Composer, pianist and organist David Bremner was born in west Cumbria and moved to Ireland in 1999. He has been a stalwart of the music scene here for nearly a quarter of a century, initially for his keyboard skills, more recently as a composer.
This new, excellently performed and documented, 92-minute double album features just four works. Possible Vignettes (2017-22) is for clarinet, viola and piano (Paul Roe, Andreea Banciu, Izumi Kimura), Pre & Con, or, Positions and Junctions (2021-22) for solo soprano (Elizabeth Hilliard), Logical Fallacies (2014) for soprano and viola, and Developing Variations (2016) for soprano, clarinet and piano (Bremner).

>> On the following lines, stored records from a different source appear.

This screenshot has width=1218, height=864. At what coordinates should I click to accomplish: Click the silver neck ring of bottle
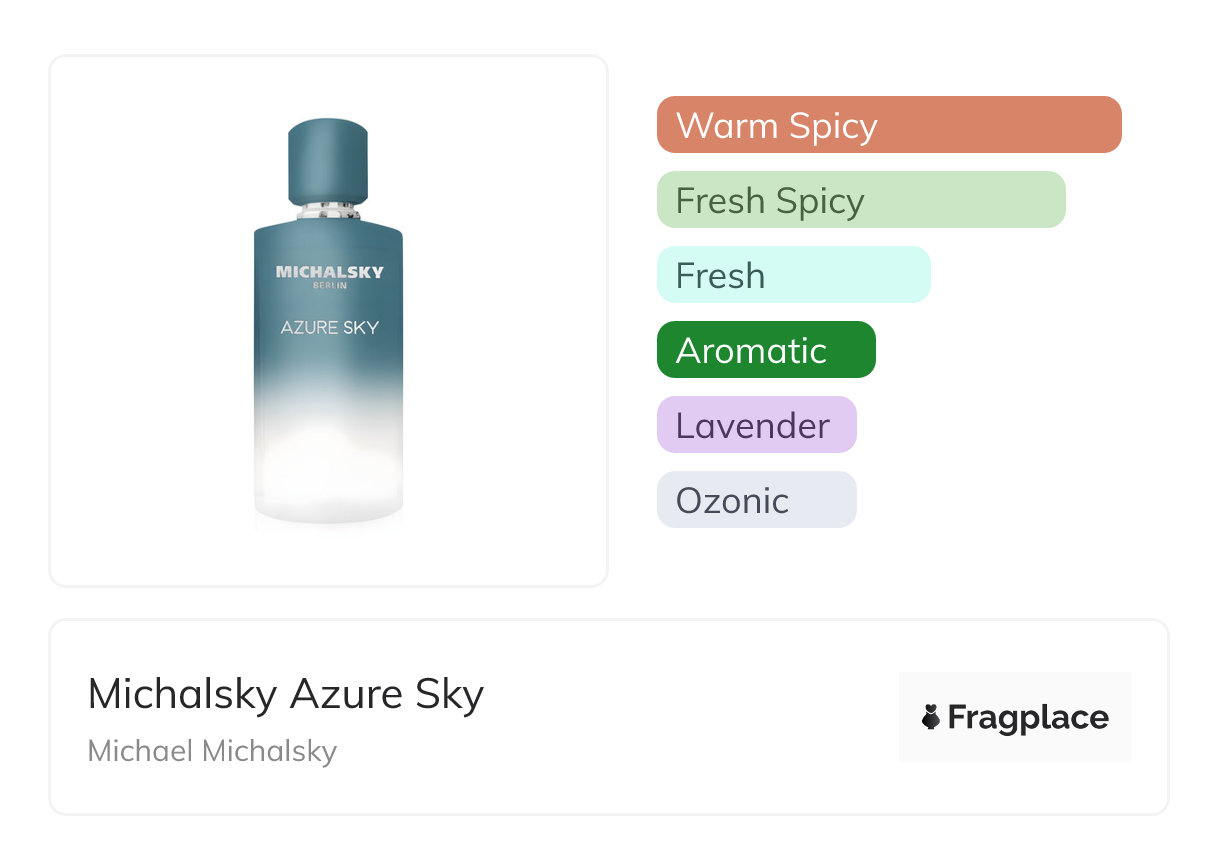(x=328, y=211)

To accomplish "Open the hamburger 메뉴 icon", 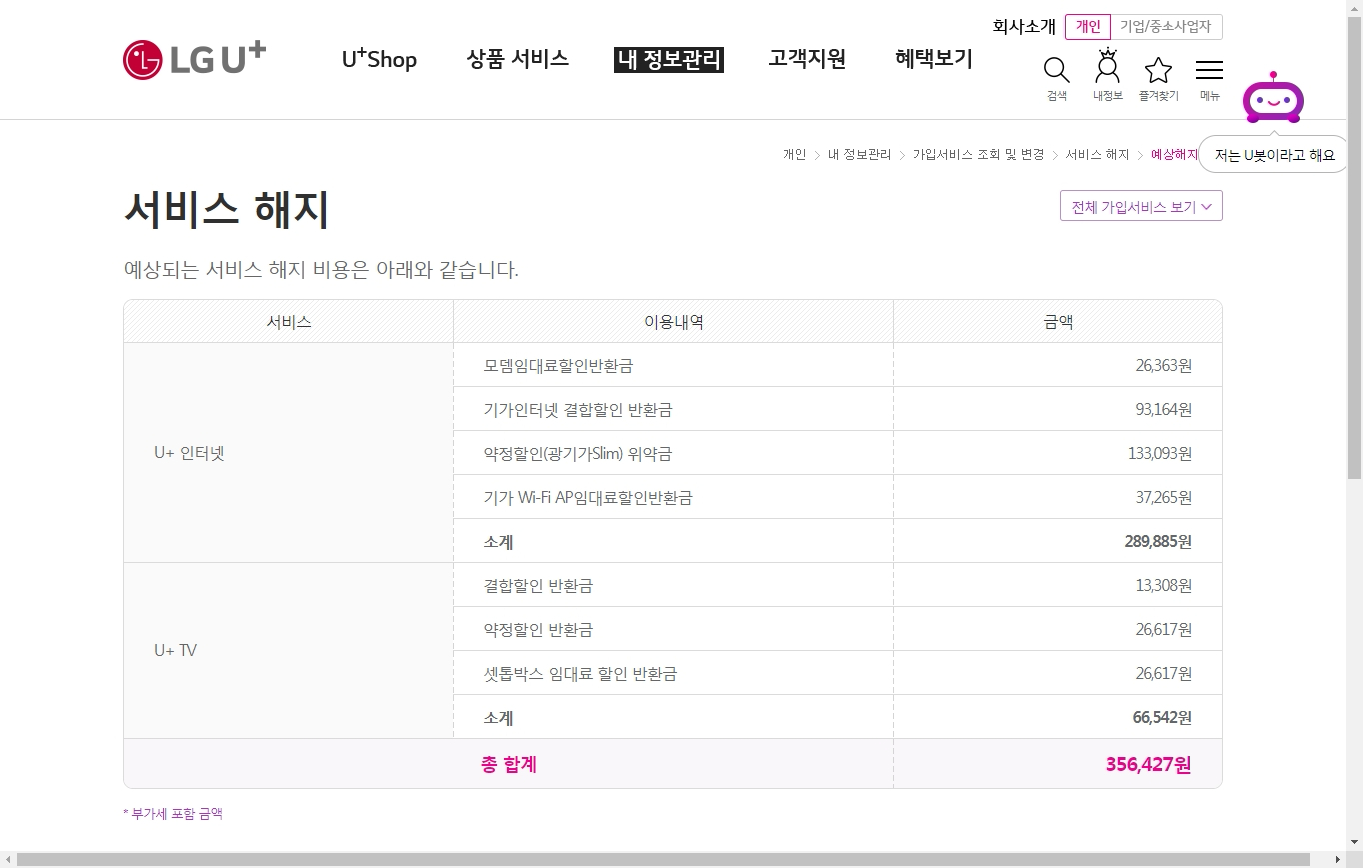I will coord(1209,71).
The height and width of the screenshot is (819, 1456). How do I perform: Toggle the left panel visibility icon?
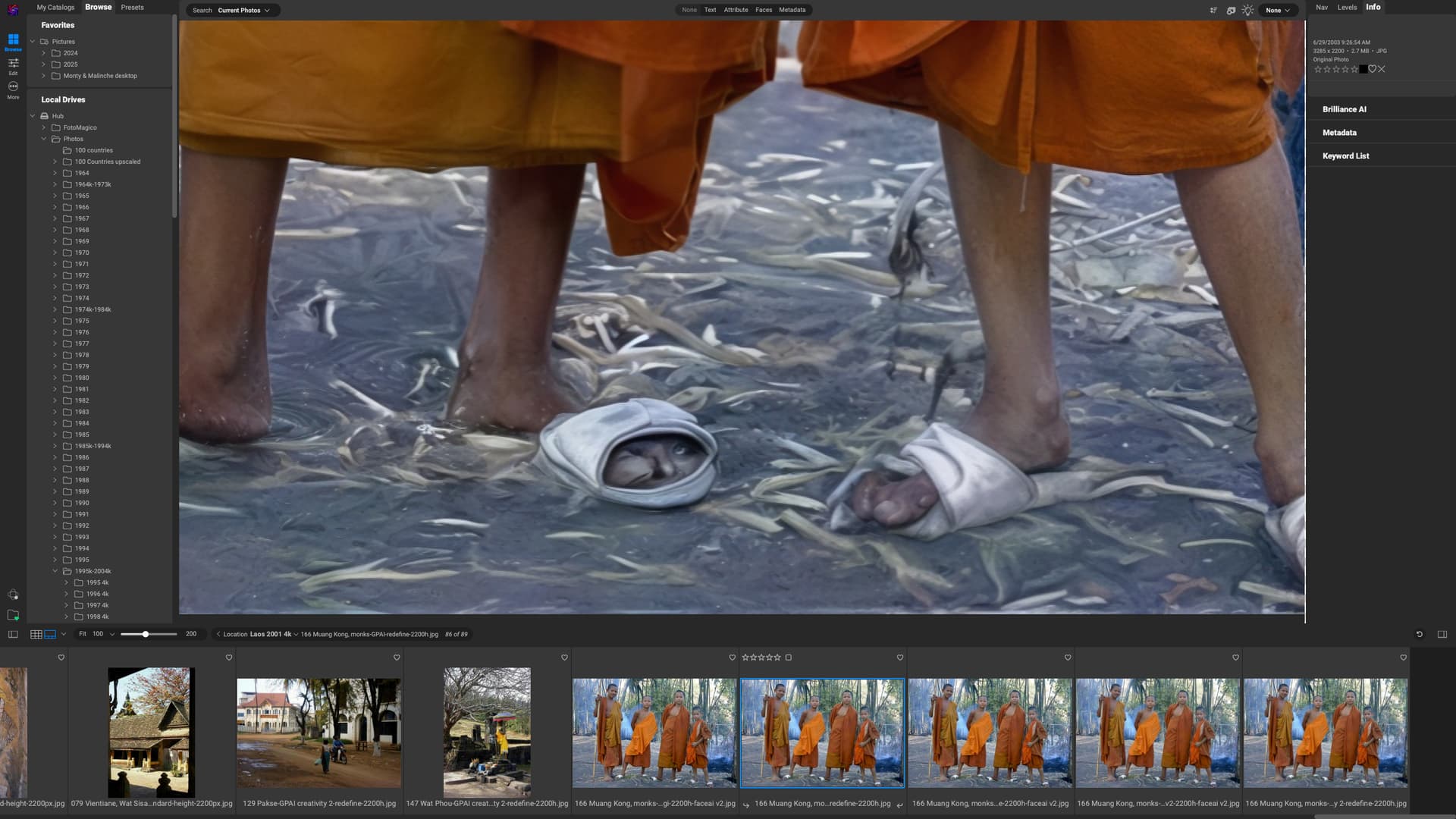(x=13, y=634)
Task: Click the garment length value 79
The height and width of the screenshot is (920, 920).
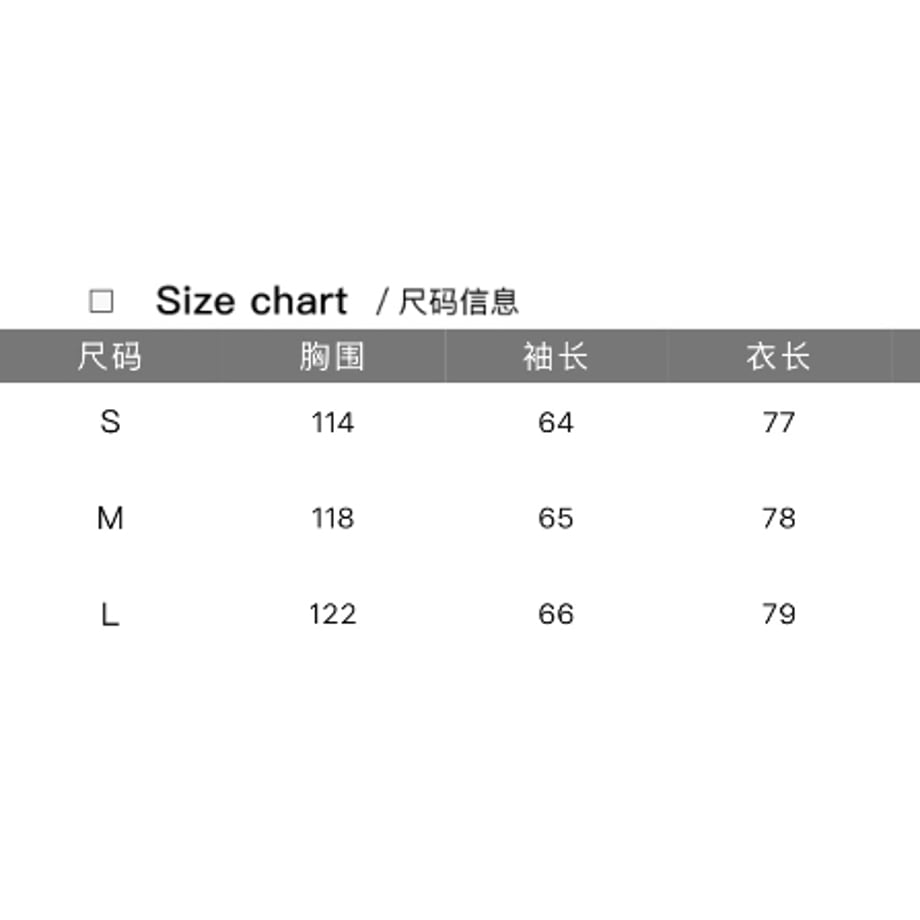Action: coord(779,614)
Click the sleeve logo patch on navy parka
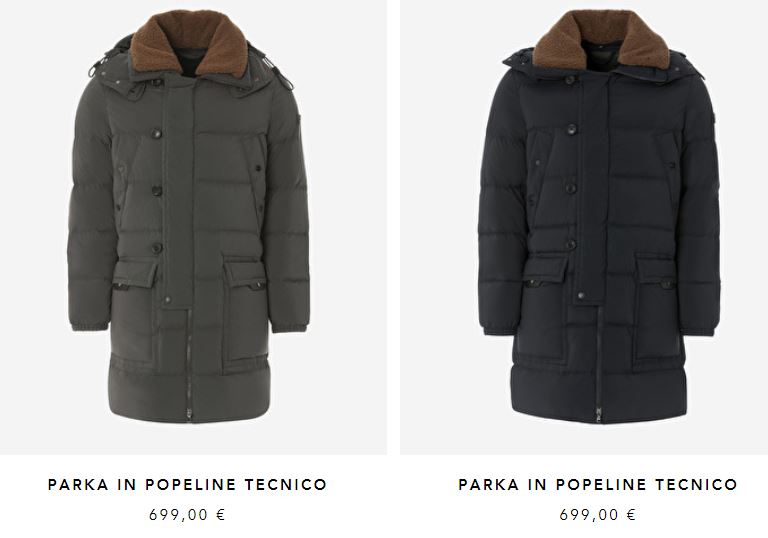This screenshot has height=538, width=768. pyautogui.click(x=715, y=118)
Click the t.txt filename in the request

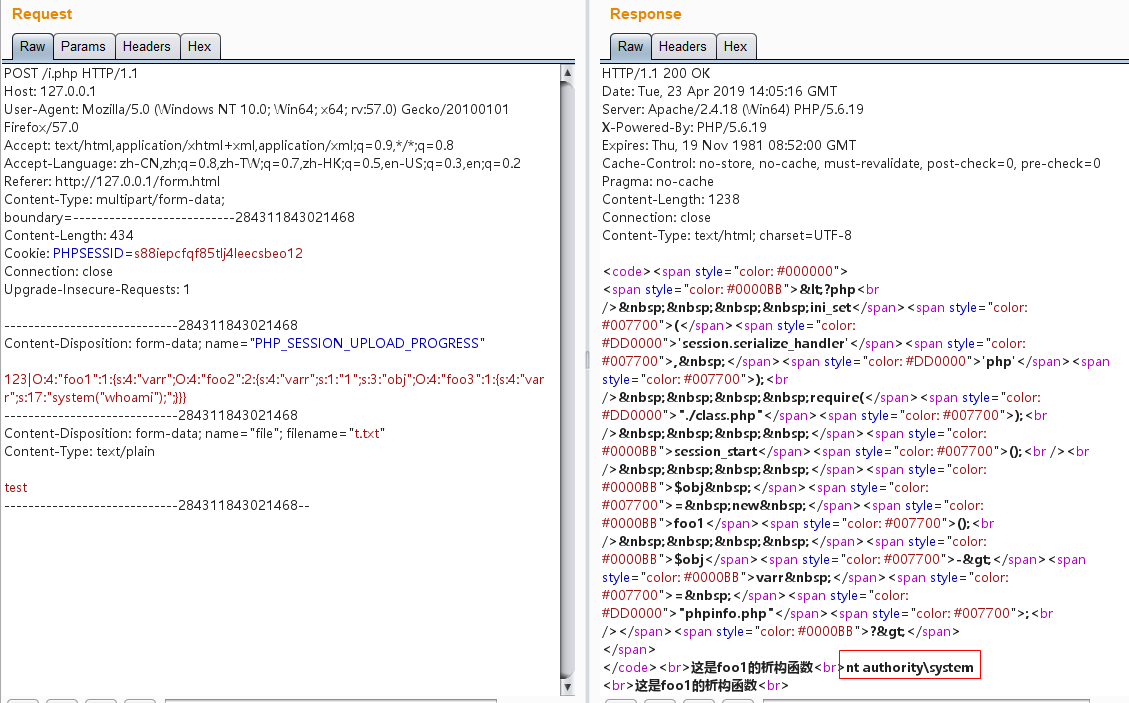coord(365,434)
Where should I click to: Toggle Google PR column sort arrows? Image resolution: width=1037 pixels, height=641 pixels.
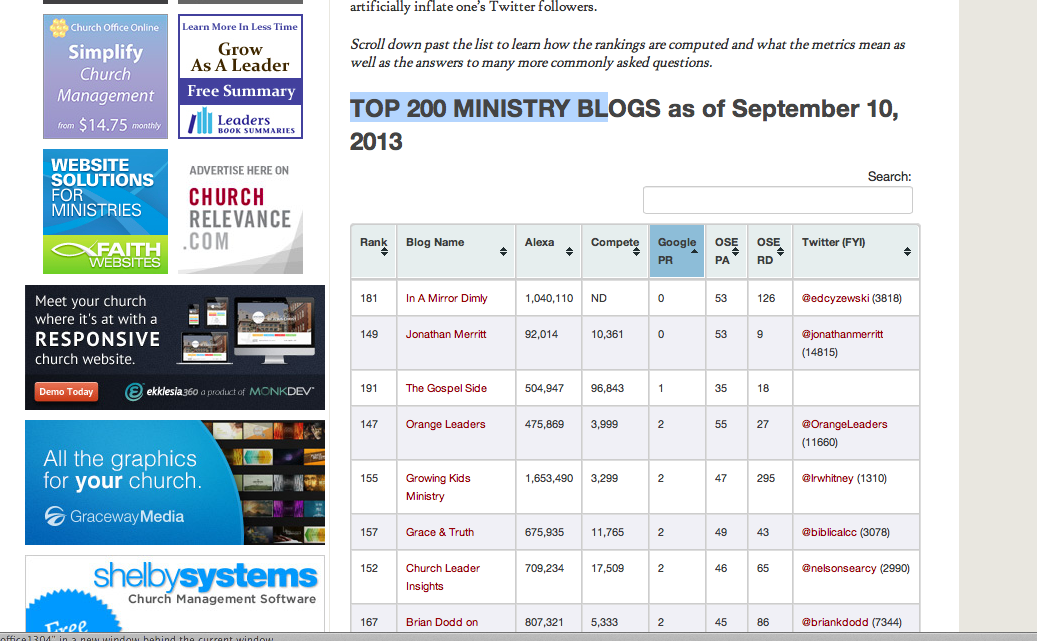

He describes his work as “minimalist in texture and harmonically complex”. There are flavours that evoke the machine-like strand in the work of György Ligeti, but the feeling is of obsession rather than direction. Processes are set up and rigorously but mostly delicately worked out, though anyone with an aversion to the splayed out and scrunched intervals of microtones will find moments to make them cavil at the notion of delicacy.
Although Bremner works regularly with Hilliard, in this album the purely instrumental opening work fascinates more than the pieces with texts by Rosmarie Waldrop, Billy Mills and Luís Vaz de Camões.